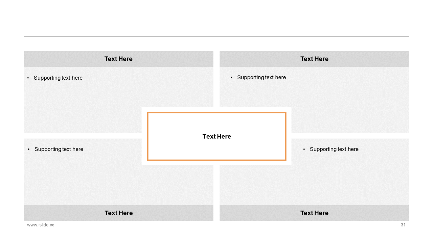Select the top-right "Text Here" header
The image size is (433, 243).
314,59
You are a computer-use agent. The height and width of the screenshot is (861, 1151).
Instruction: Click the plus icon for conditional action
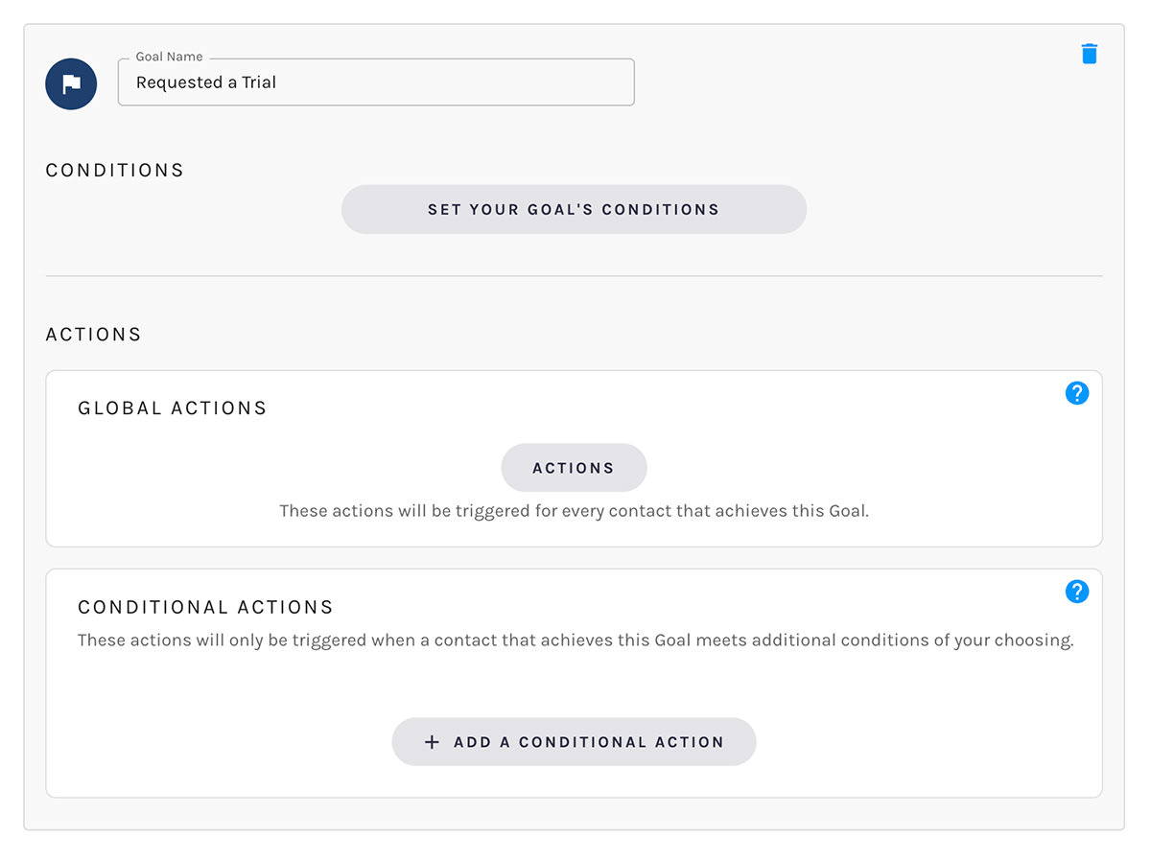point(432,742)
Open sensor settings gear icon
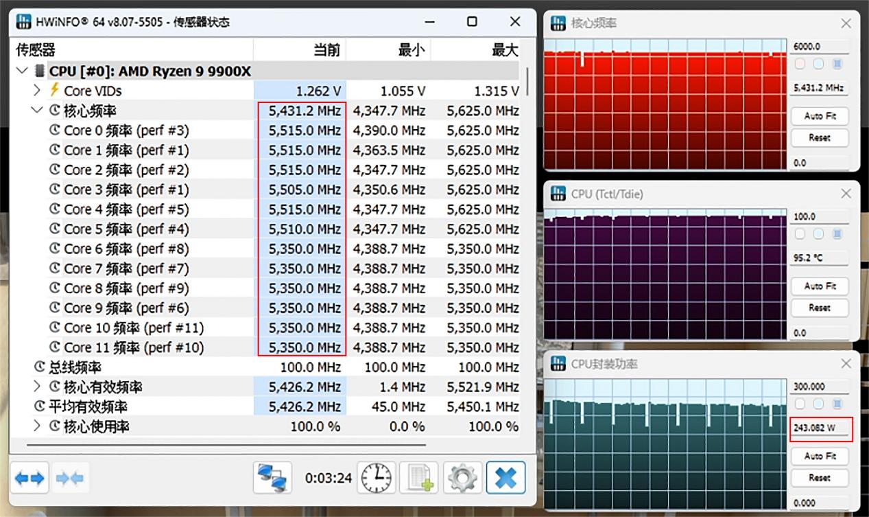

# # # # # # #

(What is being asked):
Can the lines from the one with "Instruction: Click the" to the end of the records above be quoted exactly, both ends included, with every picture omitted?

(Task solution):
Instruction: Click the plus icon for conditional action
point(432,742)
Open sensor settings gear icon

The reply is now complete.